I called out her name and Jill turned fearfully, like she thought I might be mad about the flesh on the right side of her face, peeled back to reveal the very bone the fashion magazines told us to highlight with blush. She was trying to speak, but her tongue kept getting pushed under by thick currents of blood.
I took off down the hall, flapping my arms strangely and cawing for everyone to get up. One of the girls opened her door and asked blearily if The House was on fire. I guided Jill into the girl’s arms and, in a moment of cogency, instructed her to close the door and lock it behind her. In my peripheral vision, someone else wandered into Jill’s room and screamed that we needed a bucket. I thought we needed to start cleaning up the bloodstains Jill had left on the carpet before they set, and this made absolute sense to me at the time.
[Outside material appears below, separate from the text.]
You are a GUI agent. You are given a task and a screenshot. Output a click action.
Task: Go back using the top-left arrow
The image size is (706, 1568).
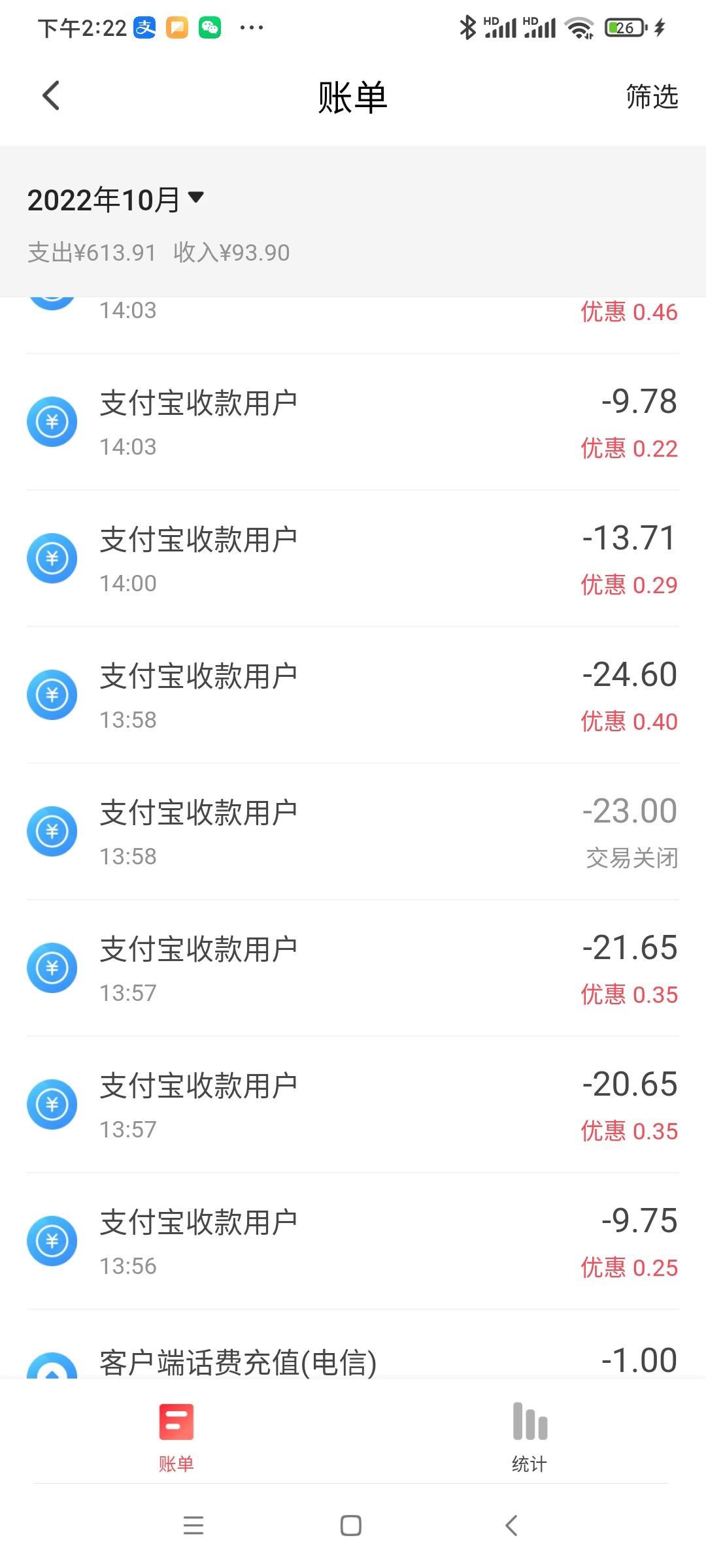[51, 96]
I went into room twelve on the right side of the hall and hollered for the girls in there to call the police. When they asked why, I had to stop and think for a moment. I do not remember saying this, but the author of one of the more ethical true-crime books wrote that I did. “Jill Hoffman has been slightly mutilated,” I was alleged to have said, calmly, and then I walked at an unhurried pace to the bathroom, got a bucket from under the sink, and went into Jill’s room, thinking I was going in there to scrub a stain out of the carpet.
Jill’s room was wet, her sheets submerged in a dark, oily spill, the yellow curtains splashed with so much blood they strained on their hooks, heavier than they’d been seventeen minutes ago. Her roommate, Eileen, was sitting up in her bed, holding her mangled face in her hands and moaning mama in her low country twang. Eileen was a loyal listener of Pastor Charles Swindoll’s radio show, and though I was not at all religious, she’d gotten me hooked too. He was always saying that life is ten percent what happens to you and ninety percent how you react to it.
I shoved the bucket under Eileen’s jaw and pried her hands away from her face. Blood and saliva hailed the metal base, indeed sounding so much thicker than water.
“Take this,” I said to a junior who had followed me into the room. She turned her face away, gagging, but she held that bucket for Eileen until the ambulance arrived. “Don’t let her cover her face or she’ll choke.”
I went left out of Jill and Eileen’s room, toward my own. It was just like taking rounds at chapter on Monday evenings. The count started at the front.
Most of the girls were startled awake as I barged through their doors and hit the lights, raising the backs of their hands to their eyes, tonguing sleep crust from the corners of their mouths. Though their faces were scrunched up irritably, they were at least in one piece. Insanely, I started to wonder if Jill and Eileen had gotten into a fight with each other, if things had perhaps gotten out of hand. But then I got to room eight. A girl named Roberta Shepherd lived in room eight. Her roommate was away on a ski vacation that weekend, and unlike the others, Robbie did not moan and groan when I told her to wake up and turn on her light.
“Robbie,” I repeated in the schoolmarm voice they all mocked me for behind my back. “I’m sorry, but you have to wake up.” I was stepping into the room, my adrenaline performing the function of courage. But it turned out there wasn’t a need to be brave. Robbie was asleep with the covers pulled up under her chin. I walked in and touched her shoulder and told her that Jill and Eileen had been in an accident and the police would be here any moment.
When she still refused to respond, I rolled her onto her back, and that’s when I saw the thin scribble of red on the pillow. Nosebleed. I patted her on the shoulder assuredly, telling her I used to get them when I was upset too.
Out of nowhere there was a man in a uniform by my side, bellowing and blustering at me. The medic! Get the medic! I went out into the hallway, feeling at first wounded and then incensed. Who was he to yell at me in my own house?
The hallway seemed to have morphed in the brief time I’d spent in Robbie’s room, into a crawl space of surrealism, crackling with the radios of pipsqueak campus officers not much older than we were. Girls wandered the halls wearing winter coats over their nightgowns. Someone said with total confidence that the Iranians had bombed us.
“There’s a weird smell coming from Denise’s room,” reported Bernadette, our Miss Florida and, as treasurer, my second in command. Together we went around the curve in the hallway, sidestepping two slack-mouthed and useless officers. I wondered if maybe Denise had forgotten to wrap up her paint palette before going out for the evening. Sometimes she did that, and it emitted an odor like a gas leak.